Top 10 plant: La-Z-Boy's Dayton site wins Industry Week honor

photo Randy Lewis assemble upholstery on the arms on a La-Z-Boy recliner in Cell 31, where six people work together as a team to manufacture the longtime signature product at the Dayton, Tenn., plant.

La-Z-Boy in Dayton* 1973: Initial 360,000-square-foot plant opens in Dayton's Industrial Park.* 1986: 186,000-square-foot addition expands capacity of first plant.* 1990: Another 270,000-square-foot plant is added on the Dayton campus.* 1999: Another 270,000-square-foot addition for all of the plant logistics.* 2005: La-Z-Boy completes change from assembly line to cell-based production.

DAYTON, Tenn. - The La-Z-Boy recliners assembled here are designed for leisure and relaxation. But inside America's biggest furniture factory, more than 1,300 associates and their coaches are hardly sitting still.

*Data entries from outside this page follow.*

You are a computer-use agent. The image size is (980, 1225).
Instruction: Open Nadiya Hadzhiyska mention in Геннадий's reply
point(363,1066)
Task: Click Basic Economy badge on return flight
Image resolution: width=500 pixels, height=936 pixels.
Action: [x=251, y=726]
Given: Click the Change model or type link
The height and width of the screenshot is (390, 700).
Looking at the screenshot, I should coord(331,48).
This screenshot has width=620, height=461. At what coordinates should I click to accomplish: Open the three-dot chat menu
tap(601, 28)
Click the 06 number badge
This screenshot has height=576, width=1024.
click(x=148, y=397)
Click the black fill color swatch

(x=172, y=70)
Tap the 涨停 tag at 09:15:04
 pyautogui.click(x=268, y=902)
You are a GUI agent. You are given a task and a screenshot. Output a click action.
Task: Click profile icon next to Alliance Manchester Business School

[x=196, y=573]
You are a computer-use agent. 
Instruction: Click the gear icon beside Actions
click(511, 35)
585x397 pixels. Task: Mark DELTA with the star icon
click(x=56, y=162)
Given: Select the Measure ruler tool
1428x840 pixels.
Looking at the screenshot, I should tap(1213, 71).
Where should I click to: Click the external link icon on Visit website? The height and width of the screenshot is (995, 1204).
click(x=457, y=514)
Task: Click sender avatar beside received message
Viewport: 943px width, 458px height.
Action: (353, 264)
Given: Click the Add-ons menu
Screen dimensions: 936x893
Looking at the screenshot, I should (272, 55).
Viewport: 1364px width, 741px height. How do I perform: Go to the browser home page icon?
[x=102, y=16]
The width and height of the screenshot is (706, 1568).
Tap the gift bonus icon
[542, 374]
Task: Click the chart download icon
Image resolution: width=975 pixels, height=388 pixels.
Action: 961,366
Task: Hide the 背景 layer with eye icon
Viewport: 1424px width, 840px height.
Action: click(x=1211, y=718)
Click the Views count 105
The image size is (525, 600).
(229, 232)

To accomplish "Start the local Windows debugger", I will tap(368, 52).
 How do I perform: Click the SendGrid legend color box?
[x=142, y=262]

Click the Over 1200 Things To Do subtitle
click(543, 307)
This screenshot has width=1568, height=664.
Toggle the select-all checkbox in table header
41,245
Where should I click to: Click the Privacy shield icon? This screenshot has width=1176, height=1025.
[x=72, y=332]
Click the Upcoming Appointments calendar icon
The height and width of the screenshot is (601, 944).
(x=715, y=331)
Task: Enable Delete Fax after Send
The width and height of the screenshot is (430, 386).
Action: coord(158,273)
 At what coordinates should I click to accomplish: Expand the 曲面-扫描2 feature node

La-Z-Boy is assembling as many recliners, chairs, sofas and other pieces of furniture here these days as it did prior to the recession in 2007 -- and at less cost than five years ago.

"We can produce as much today with our 1,400 employees as we did when we had nearly 2,500 employees [in the early 1990s]," said David Robinson, manager of continuous improvement for La-Z-Boy.

Over the past decade and a half, La-Z-Boy estimates it has cut $50 million a year in expenses by revamping production processes, automating work, cutting product wastes, recycling materials and reducing energy use.

"Every year we're challenged to drive a few million dollars of waste and inefficiency out of this organization," Robinson said.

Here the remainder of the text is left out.